For the echo bike in an EMOM workout, aim for 10–30 calories per minute, depending on your fitness level and intensity. To challenge yourself further, aim for higher calories in a shorter time.

Bike Style Intensity Focus Calories Per Minute
Steady-State Pedaling Endurance & Recovery 10-15
Moderate-Intensity Pedaling Conditioning & Power 15-20
High-Intensity Sprint Pedaling Power & Speed 20-25+

Workout Instructions

  • Sit comfortably on the bike, adjusting the seat and handlebars to the proper height.
  • Hold the handlebars and place your feet in the pedal straps.
  • Begin pedaling at a controlled pace.
  • Push and pull the handlebars, using your arms to generate extra speed and intensity.
  • Keep your core engaged to maintain posture throughout the movement.
  • Focus on maintaining a steady cadence throughout the minute, aiming to hit the target calories in the shortest amount of time possible.

Involved Muscles

Legs (Quadriceps & Hamstrings): Drive the movement during pedaling.

Glutes: Engage during the downward push phase.

Core: Helps stabilize the body and assists with efficient pedal strokes.

Arms & Shoulders: Engage with the handlebars, providing additional power.

Jump Rope (Double Unders)

Jump rope is a simple yet highly effective cardio exercise that enhances coordination, foot speed, and cardiovascular endurance.
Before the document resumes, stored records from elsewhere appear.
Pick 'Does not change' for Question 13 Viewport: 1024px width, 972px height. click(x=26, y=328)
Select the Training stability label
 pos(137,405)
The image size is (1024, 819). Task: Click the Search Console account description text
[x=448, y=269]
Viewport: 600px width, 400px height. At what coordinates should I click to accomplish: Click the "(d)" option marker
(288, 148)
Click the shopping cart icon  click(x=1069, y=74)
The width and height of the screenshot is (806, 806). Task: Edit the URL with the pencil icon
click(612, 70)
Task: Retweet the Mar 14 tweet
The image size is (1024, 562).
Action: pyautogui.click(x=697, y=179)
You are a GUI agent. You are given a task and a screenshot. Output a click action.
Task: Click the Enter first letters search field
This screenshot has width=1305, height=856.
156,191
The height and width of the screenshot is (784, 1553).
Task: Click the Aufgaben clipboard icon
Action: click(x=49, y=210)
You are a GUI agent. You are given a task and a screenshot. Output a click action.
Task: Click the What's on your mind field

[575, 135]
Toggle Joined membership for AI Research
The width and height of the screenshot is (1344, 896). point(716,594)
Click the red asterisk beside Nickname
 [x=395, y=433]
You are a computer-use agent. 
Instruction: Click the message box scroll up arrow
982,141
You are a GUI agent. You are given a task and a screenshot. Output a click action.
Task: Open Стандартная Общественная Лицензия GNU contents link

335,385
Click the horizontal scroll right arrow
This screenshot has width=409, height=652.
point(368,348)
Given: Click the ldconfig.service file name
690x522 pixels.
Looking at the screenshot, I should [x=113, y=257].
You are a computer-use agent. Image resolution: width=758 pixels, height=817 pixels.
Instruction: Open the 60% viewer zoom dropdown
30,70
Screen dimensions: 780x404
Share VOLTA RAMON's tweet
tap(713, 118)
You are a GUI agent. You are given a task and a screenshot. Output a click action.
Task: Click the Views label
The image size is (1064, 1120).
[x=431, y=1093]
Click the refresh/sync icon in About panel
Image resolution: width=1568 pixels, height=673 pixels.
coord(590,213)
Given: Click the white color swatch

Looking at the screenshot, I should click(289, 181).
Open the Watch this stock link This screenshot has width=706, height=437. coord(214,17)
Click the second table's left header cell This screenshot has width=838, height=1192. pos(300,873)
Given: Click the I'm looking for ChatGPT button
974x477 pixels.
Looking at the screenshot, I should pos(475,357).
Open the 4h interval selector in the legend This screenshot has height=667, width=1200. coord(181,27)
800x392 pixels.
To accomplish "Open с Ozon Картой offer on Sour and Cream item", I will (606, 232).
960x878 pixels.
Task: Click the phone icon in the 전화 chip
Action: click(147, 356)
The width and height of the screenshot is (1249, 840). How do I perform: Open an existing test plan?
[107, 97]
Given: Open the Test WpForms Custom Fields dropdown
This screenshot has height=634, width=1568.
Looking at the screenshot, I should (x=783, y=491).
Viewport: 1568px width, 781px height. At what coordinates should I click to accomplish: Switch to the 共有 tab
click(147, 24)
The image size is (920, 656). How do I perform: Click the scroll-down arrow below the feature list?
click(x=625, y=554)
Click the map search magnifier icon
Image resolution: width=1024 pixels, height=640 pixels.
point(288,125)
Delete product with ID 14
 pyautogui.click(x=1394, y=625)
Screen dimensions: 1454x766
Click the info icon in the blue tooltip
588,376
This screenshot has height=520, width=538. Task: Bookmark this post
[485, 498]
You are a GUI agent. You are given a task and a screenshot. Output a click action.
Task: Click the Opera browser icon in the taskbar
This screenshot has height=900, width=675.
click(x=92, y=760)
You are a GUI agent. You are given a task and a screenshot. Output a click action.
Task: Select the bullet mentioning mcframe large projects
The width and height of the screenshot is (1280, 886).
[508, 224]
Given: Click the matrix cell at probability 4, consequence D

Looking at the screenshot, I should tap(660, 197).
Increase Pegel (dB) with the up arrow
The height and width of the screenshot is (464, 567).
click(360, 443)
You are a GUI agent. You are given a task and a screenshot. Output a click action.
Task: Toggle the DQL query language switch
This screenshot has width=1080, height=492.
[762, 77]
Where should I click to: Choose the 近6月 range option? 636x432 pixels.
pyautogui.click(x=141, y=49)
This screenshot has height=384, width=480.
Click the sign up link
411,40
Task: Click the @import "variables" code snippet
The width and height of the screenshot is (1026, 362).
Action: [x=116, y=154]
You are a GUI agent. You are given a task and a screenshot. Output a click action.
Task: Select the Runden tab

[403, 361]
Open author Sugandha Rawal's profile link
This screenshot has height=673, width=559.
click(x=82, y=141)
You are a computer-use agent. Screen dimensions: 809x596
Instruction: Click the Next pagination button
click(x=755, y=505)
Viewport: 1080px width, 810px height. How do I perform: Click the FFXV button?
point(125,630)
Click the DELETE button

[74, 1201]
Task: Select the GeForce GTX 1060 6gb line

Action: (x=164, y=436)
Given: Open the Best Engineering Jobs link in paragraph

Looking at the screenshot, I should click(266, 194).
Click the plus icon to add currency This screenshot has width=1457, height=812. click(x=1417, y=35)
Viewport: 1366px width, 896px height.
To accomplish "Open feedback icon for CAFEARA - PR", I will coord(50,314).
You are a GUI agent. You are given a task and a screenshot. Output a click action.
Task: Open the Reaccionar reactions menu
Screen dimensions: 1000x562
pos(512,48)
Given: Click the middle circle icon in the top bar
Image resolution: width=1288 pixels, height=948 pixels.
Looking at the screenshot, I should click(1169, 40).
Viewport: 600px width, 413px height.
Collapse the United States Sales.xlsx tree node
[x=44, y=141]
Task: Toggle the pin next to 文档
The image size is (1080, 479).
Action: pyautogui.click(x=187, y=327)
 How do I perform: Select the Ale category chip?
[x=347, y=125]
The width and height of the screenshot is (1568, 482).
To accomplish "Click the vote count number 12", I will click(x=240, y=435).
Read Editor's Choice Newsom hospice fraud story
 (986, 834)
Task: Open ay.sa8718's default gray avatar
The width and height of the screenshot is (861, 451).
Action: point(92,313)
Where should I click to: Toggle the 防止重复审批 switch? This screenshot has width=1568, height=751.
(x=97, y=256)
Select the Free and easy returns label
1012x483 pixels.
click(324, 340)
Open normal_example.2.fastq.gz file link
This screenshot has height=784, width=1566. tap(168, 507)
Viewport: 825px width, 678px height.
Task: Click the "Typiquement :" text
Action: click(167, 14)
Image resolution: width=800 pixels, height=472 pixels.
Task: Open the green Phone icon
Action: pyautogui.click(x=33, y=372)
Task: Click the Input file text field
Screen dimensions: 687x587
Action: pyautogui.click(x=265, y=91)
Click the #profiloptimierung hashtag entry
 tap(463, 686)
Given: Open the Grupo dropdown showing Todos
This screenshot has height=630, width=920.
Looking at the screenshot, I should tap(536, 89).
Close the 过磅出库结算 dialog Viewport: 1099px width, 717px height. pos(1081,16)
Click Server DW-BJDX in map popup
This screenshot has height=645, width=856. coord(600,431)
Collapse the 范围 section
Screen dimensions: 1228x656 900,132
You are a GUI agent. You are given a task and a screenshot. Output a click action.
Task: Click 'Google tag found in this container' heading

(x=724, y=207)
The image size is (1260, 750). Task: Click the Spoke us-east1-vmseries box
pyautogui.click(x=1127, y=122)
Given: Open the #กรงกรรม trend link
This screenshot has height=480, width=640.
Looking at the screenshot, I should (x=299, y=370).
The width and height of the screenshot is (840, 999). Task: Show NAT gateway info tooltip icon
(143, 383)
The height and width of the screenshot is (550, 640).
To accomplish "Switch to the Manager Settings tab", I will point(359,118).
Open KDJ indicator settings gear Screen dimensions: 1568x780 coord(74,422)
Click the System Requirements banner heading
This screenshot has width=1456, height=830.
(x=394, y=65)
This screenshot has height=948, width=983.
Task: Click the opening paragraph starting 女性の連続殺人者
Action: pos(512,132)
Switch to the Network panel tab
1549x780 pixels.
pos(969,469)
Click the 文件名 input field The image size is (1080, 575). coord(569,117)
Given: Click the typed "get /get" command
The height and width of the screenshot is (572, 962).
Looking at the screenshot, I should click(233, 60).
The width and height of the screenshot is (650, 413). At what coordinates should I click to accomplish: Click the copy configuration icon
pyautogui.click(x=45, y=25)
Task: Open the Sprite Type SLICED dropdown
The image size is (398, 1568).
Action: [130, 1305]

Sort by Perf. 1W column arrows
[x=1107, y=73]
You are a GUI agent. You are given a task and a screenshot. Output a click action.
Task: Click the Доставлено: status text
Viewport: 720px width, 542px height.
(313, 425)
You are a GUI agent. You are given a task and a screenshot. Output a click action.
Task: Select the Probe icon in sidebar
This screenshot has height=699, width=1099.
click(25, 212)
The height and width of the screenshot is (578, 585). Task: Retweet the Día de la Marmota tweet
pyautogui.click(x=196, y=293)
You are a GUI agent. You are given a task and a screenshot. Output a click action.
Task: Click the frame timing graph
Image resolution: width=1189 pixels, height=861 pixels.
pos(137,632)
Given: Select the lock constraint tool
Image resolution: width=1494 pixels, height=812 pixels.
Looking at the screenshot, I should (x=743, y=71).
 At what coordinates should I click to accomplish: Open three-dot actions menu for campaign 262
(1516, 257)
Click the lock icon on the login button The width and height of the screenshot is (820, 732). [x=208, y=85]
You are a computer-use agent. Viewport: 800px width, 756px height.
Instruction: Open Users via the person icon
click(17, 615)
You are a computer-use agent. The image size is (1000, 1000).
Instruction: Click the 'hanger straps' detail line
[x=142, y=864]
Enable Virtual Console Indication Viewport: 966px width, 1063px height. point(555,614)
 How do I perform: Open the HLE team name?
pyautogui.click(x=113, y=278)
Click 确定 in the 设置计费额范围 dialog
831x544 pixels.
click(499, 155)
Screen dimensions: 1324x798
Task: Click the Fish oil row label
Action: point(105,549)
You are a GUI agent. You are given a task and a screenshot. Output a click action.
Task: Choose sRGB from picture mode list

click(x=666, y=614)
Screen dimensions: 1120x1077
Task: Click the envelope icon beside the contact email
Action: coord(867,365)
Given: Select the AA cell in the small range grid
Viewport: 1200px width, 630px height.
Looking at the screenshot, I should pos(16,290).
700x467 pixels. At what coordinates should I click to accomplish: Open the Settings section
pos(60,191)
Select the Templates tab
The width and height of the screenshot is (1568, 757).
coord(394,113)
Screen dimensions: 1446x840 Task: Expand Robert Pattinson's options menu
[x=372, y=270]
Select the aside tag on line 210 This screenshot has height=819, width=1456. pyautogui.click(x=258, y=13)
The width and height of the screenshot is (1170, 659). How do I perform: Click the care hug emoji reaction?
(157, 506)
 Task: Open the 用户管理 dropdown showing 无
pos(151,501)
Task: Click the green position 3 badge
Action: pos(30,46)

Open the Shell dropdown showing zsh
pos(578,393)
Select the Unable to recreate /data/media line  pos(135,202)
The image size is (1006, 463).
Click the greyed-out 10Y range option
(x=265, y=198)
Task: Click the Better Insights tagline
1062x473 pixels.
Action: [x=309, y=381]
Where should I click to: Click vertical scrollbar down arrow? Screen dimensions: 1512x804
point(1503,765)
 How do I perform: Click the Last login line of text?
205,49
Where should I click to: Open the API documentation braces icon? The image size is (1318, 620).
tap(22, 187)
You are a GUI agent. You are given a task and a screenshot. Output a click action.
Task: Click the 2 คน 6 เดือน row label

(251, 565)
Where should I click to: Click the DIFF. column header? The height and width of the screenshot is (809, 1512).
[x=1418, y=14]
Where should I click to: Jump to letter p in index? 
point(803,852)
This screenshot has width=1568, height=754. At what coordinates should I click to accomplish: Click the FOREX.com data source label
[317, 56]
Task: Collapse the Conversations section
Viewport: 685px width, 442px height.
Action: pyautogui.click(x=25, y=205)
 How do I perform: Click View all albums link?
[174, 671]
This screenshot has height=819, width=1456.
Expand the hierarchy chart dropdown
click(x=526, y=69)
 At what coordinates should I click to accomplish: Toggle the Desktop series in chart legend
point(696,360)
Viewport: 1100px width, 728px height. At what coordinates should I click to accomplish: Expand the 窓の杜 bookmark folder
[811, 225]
Double unders can increase intensity for athletes looking to push their limits.

Timecap, Reps, and Intensity

For double unders, aim for 20–50 reps per minute based on your skill level. The intensity increases as the number of reps per minute increases.

Jump Style Intensity Focus Reps Per Minute
Single Unders Endurance & Coordination 30-40
Double Unders (Moderate Pace) Conditioning & Speed 20-30
Double Unders (Fast Pace) Power & Speed 30-50+

Workout Instructions

  • Hold the jump rope handles with a firm grip.
    Keep your elbows close to your body and your wrists in a neutral position.
  • Jump high enough to let the rope pass twice under your feet in a single jump (double under).
  • Focus on timing the jumps with the rope and maintaining a steady rhythm.
  • Upon landing, prepare for the next jump and continue with a smooth rhythm.

Involved Muscles

Legs (Calves & Hamstrings): Propel the jump and maintain a light landing.
Core: Stabilizes the body and helps with rhythm.
Shoulders & Arms: Control the rope spin for efficient movement.

Cardio EMOM Workout Variations

Pairing cardio exercises with complementary movements can provide a well-rounded workout. These combinations will improve endurance, cardiovascular health, and fat loss, while keeping things dynamic. Here are some cardio-focused EMOM pairings to inspire your next workout:

  • Rowing + Burpees
  • Echo Bike + Mountain Climbers
  • Jump Rope + Jumping Jacks
  • Rowing + Push-Ups
  • Echo Bike + Sit-Ups
  • Jump Rope + Box Jumps
  • Rowing + Air Squats
  • Echo Bike + Jump Lunges
  • Jump Rope + Plank Holds
  • Rowing + Kettlebell Swings

These combinations are great for boosting cardiovascular fitness while targeting multiple muscle groups. Adjust the number of reps, calories, or duration to suit your training goals and fitness level.